◆ EXCERPT:
= = = = = = =
And he spoke. The word sounded familiar, but all I remember was the beginning, ‘If thou hadst known,' and the ending, ‘but now they are hid from thine eyes.' And then he stopped and ushered me into his arms – me, the biggest man in the regiment – and carried me as if I had been a child. I must have fainted, for I woke to consciousness in a little cave by the stream, and the Comrade in White was washing my wounds and binding them up. It seems foolish to say it, for I was in terrible pain, but I was happier at that moment than ever I remember to have been in all my life before … And while he swiftly removed every trace of blood or mire, I felt as if my whole nature was being washed, as if all the grime and soil of sin were going, and as if I were once more a little child.

I suppose I slept, for when I awoke this feeling was gone, I was a man, and I wanted to know what I could do for my friend to help him or to serve him. He was looking towards the stream, and his hands were clasped in prayer: and then I saw that he, too, had been wounded. I could see, as it were, a shot-wound in his hand, and as he prayed a drop of blood gathered and fell to the ground. I cried out. I could not help it, for that wound of his seemed to be a more awful thing than any that bitter war had shown me. ‘You are wounded, too,' I said faintly. Perhaps he heard me, perhaps it was the look on my face, but he answered me gently ‘This is an old wound, but it has troubled me of late.'

And then I noticed sorrowfully that the same cruel mark was on his feet. You will wonder that I did not know sooner. I wonder myself. But it was only when I saw his feet that I knew him.

Several other contemporary accounts may be found in David Clarke's excellent study,
The Angel of Mons: Phantom Soldiers and Ghostly Guardians
. Ultimately the Comrade in White seems always to have been identified with Jesus Christ, a fact reflected in contemporary illustrations such as the painting by G. Hillyard Swinstead (Plate 12). The basic concept has something in common with the more modern conception of near-death experience, which is perhaps explicable by medical science, although the white helper legend is heavily, if attractively, embroidered. The elements of deliverance and moral truth are particularly clear from the inference that Christ's wounds had lately opened, no doubt as a result of Hun bullets and frightfulness. It is interesting, too, that like the resurgent angels in 1915 the story seems to have spread first from the vicinity of Bath and Bristol, rather than the front line, although this may be purely coincidental.
= = = = = = =
◆ PROBLEMS TO SOLVE:
a) In the Comrade in White excerpt, why does the narrator cry out on seeing the wound in his companion's hand?
b) Repeat the part of the Comrade in White excerpt starting at "And he spoke." and ending at "a little child.".

◆ MATERIAL PROVIDED:
= = = = = = =
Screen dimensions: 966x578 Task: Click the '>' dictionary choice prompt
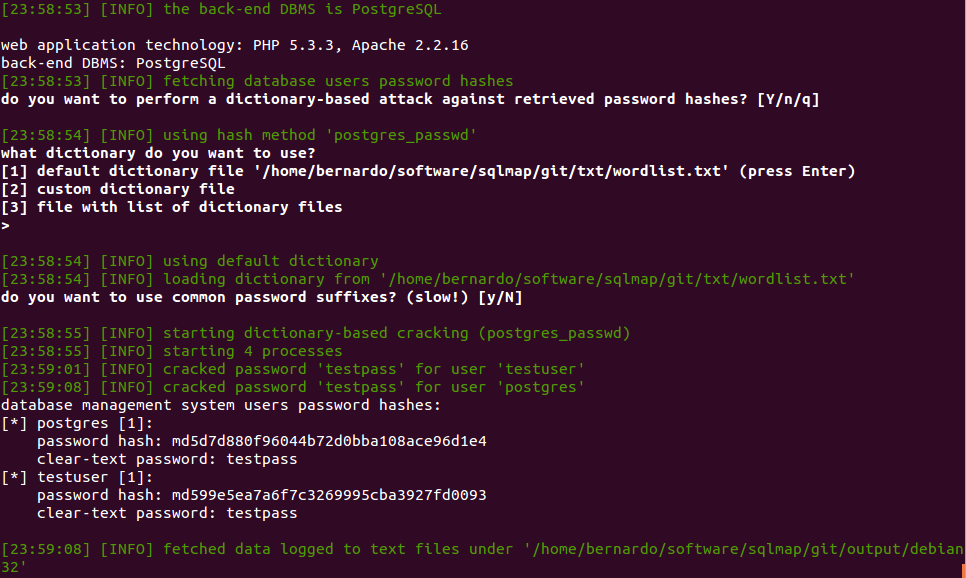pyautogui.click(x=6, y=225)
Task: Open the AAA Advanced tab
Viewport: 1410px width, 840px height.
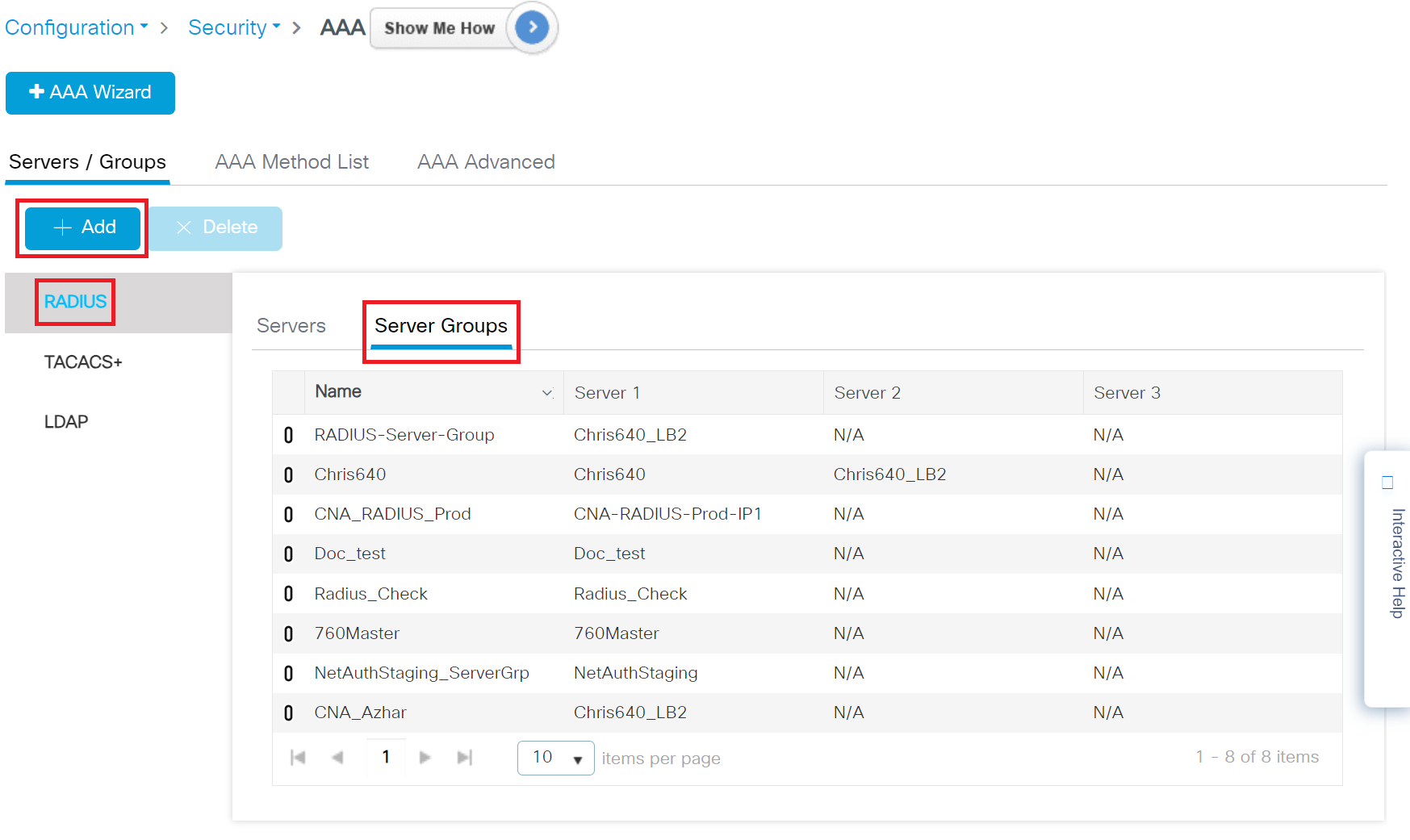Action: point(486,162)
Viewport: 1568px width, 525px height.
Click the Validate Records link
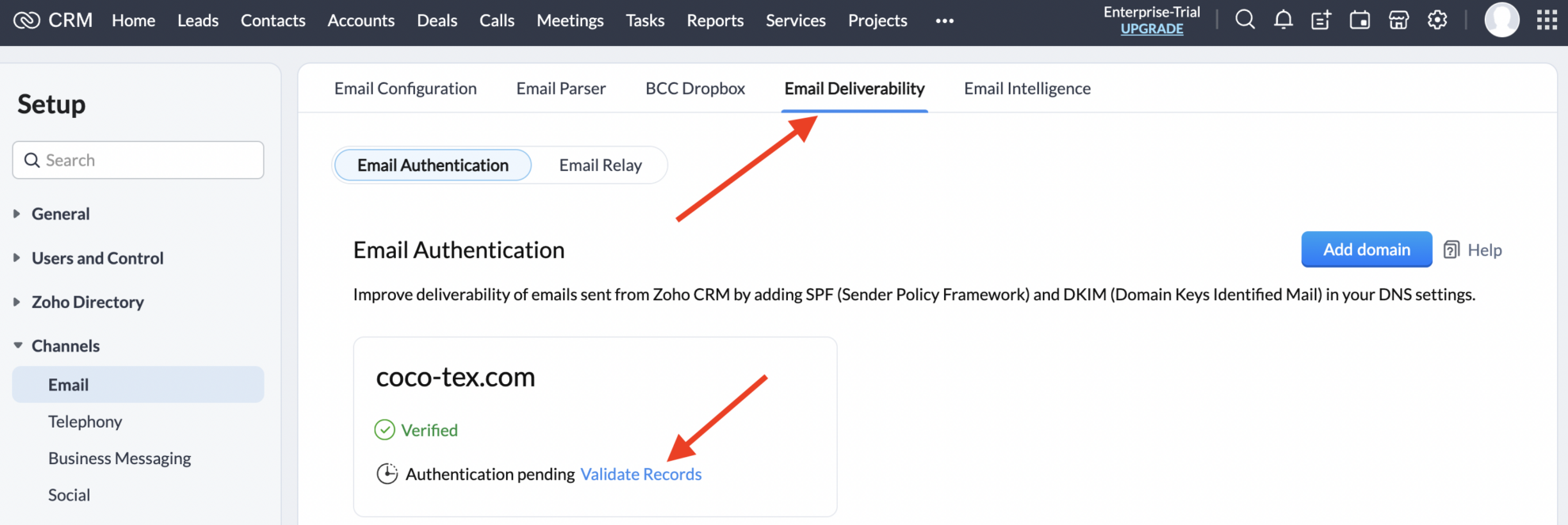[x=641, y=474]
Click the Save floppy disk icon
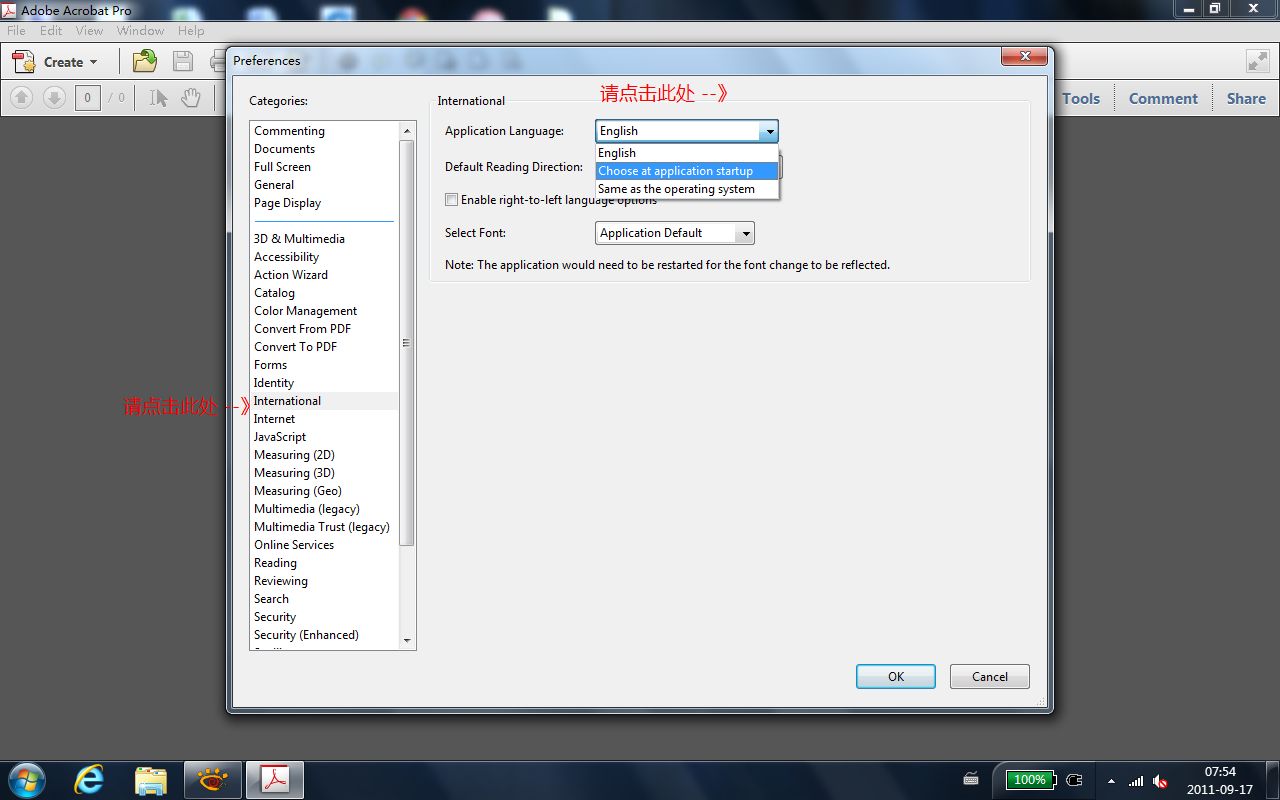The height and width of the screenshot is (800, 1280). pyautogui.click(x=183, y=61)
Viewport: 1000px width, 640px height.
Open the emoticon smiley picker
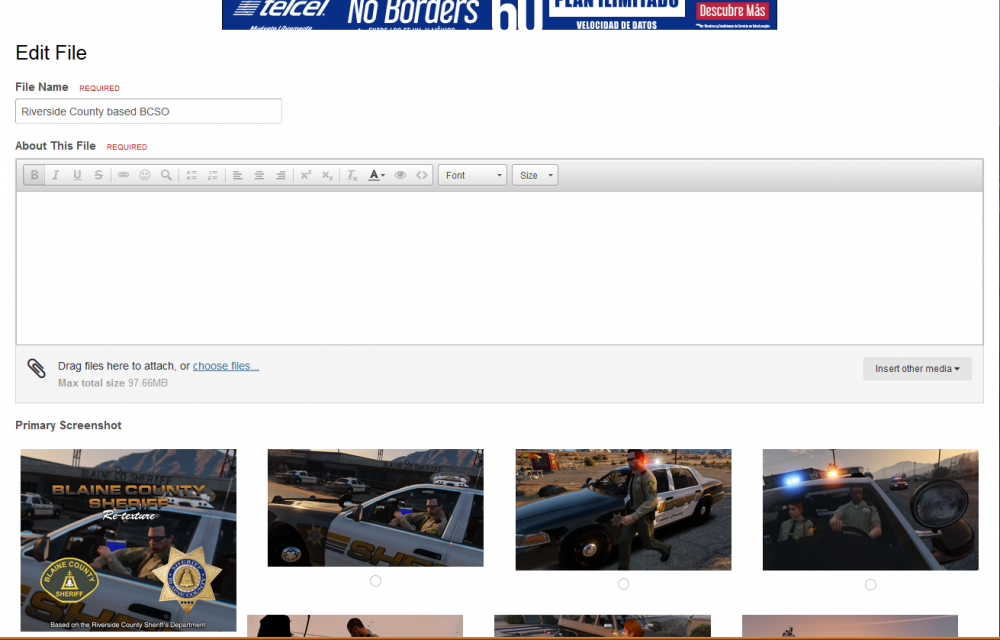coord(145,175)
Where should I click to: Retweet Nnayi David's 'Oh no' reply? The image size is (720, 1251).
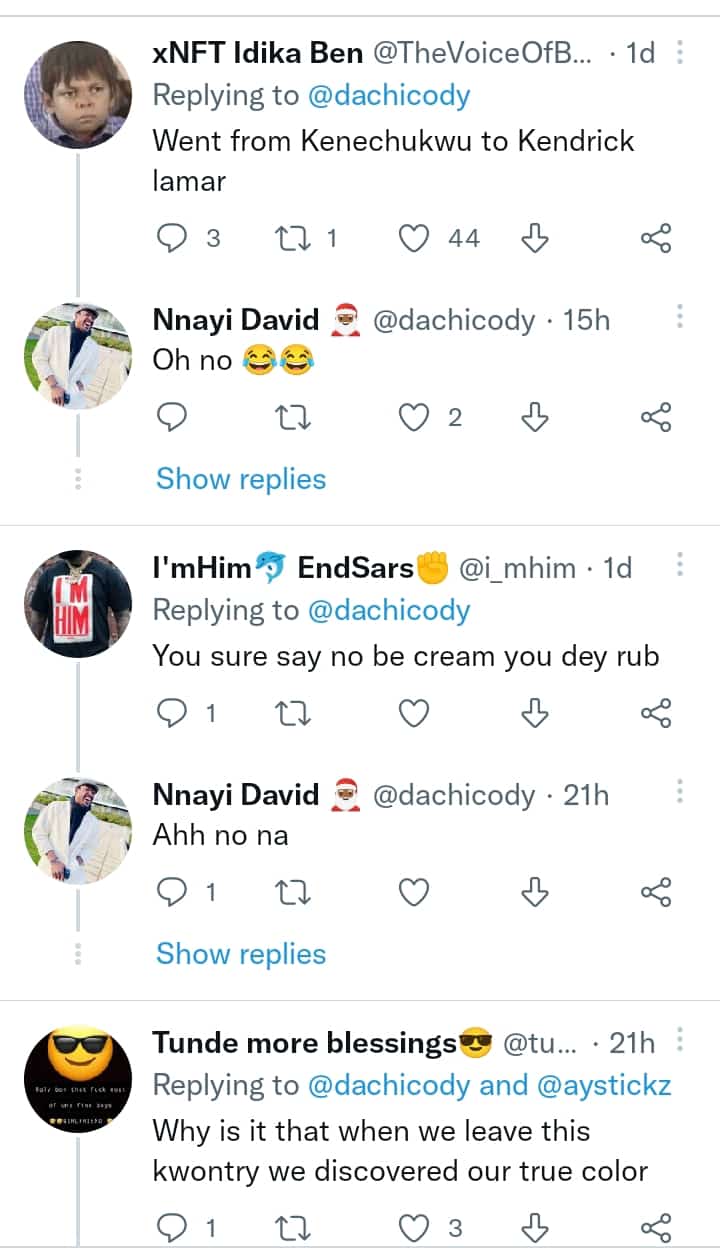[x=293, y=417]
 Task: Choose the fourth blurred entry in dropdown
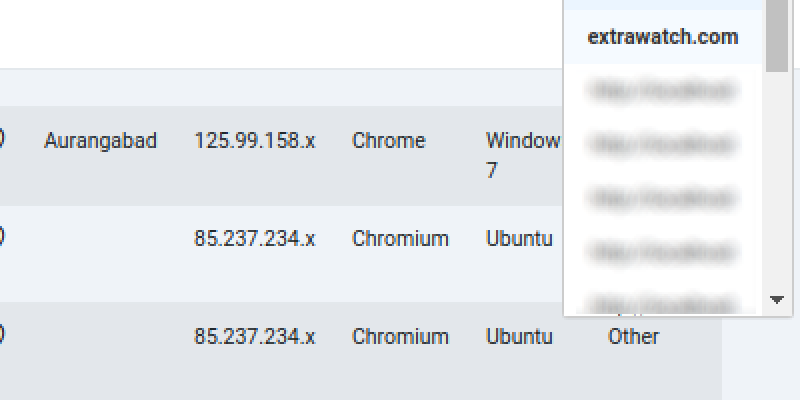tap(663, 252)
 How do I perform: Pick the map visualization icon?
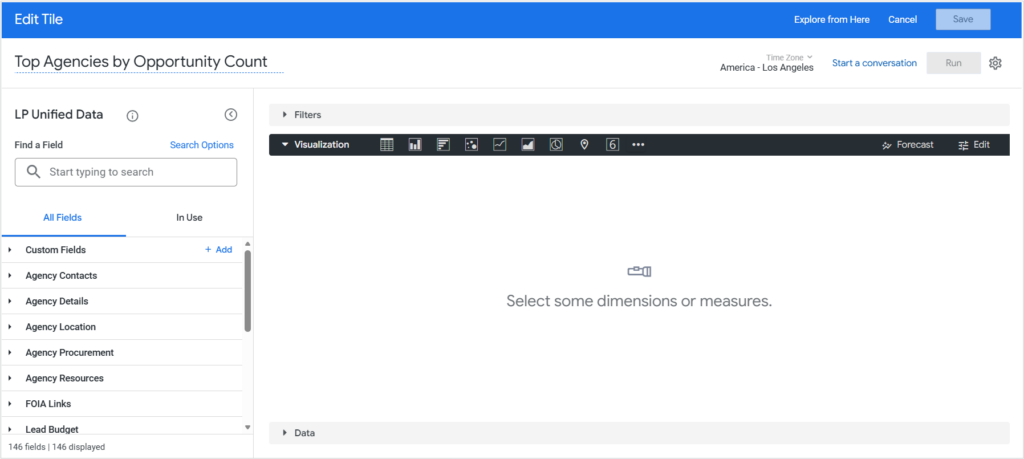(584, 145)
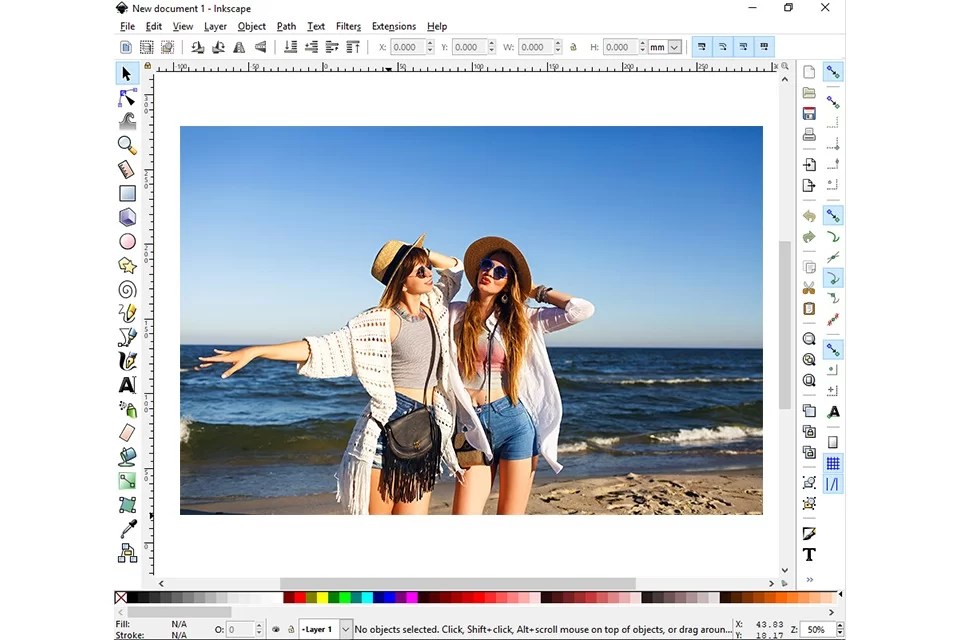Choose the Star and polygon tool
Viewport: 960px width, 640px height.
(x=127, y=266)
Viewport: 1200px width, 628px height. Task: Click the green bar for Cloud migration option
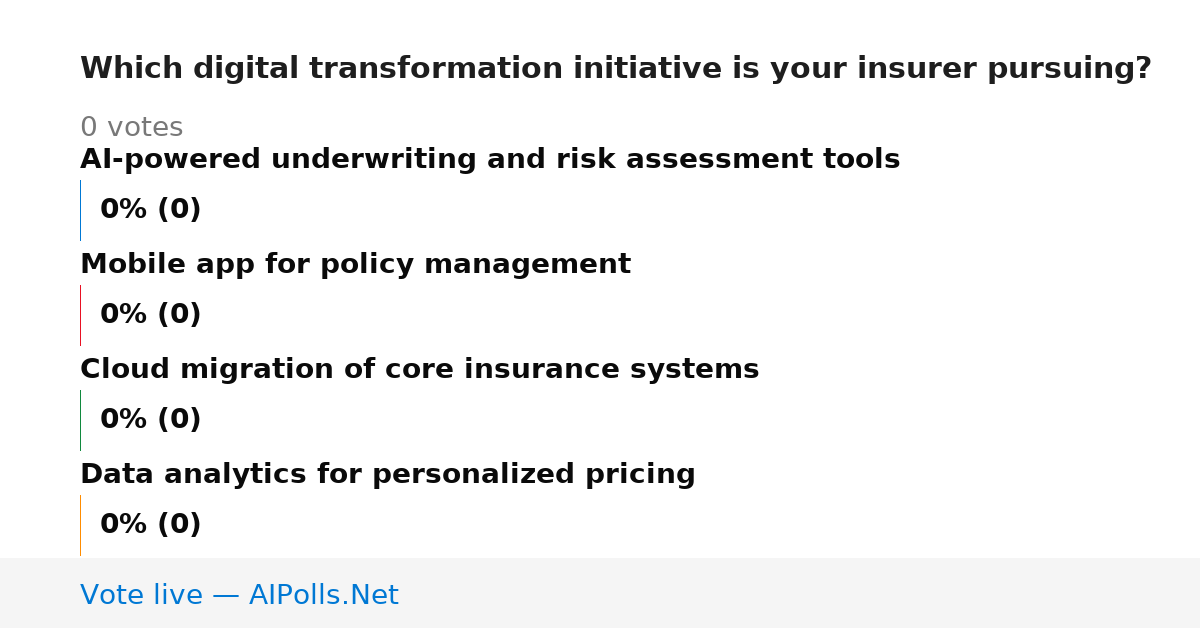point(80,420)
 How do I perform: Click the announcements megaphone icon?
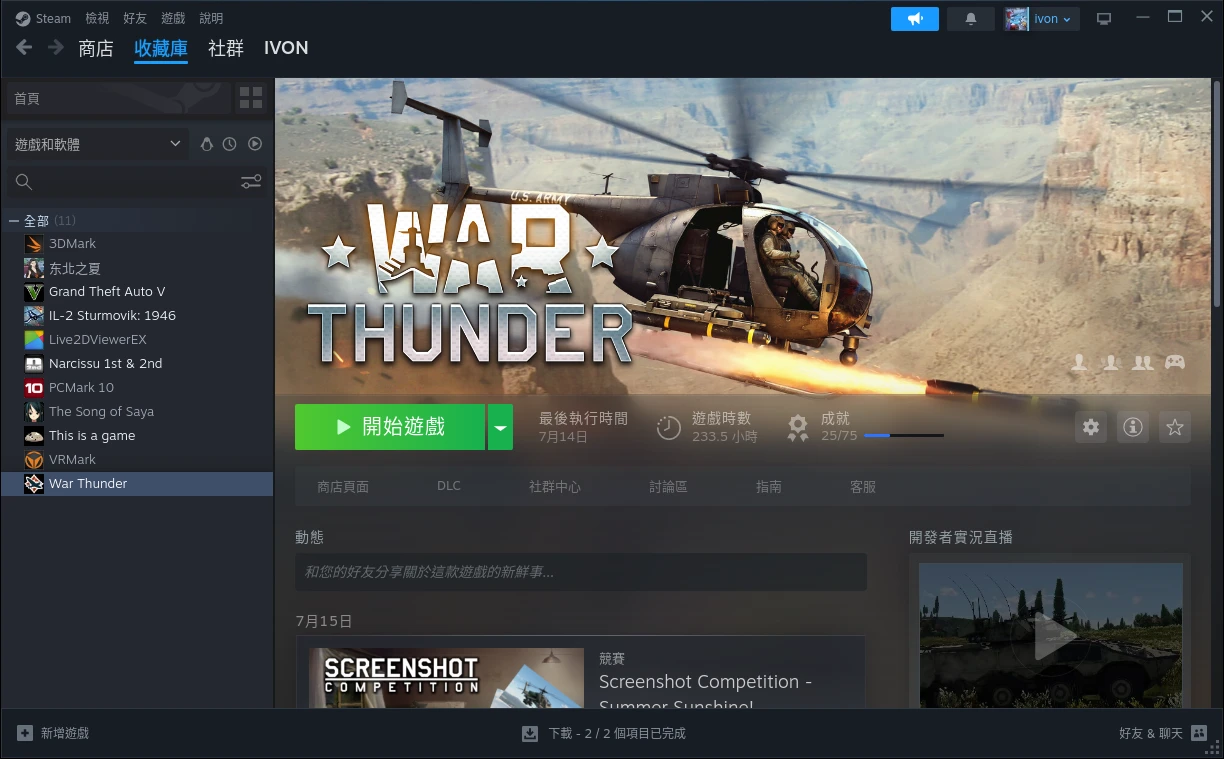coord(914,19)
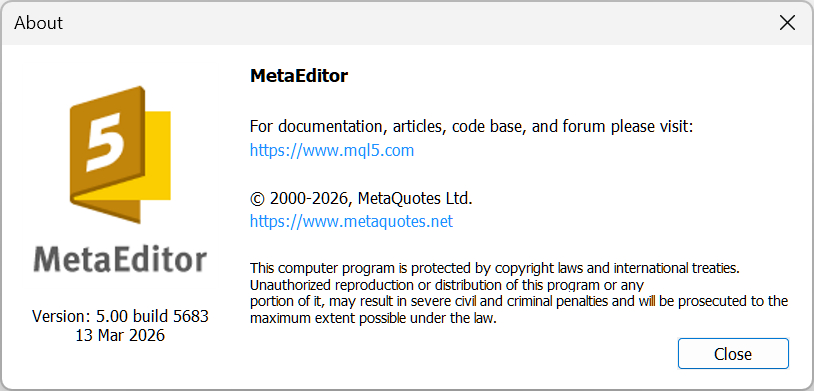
= = = = = = =
◆ TASK ANSWERS:
a) The narrator cries out because that wound seemed more awful than anything the bitter war had shown him, and he could not help it.

b)
And he spoke. The word sounded familiar, but all I remember was the beginning, ‘If thou hadst known,' and the ending, ‘but now they are hid from thine eyes.' And then he stopped and ushered me into his arms – me, the biggest man in the regiment – and carried me as if I had been a child. I must have fainted, for I woke to consciousness in a little cave by the stream, and the Comrade in White was washing my wounds and binding them up. It seems foolish to say it, for I was in terrible pain, but I was happier at that moment than ever I remember to have been in all my life before … And while he swiftly removed every trace of blood or mire, I felt as if my whole nature was being washed, as if all the grime and soil of sin were going, and as if I were once more a little child.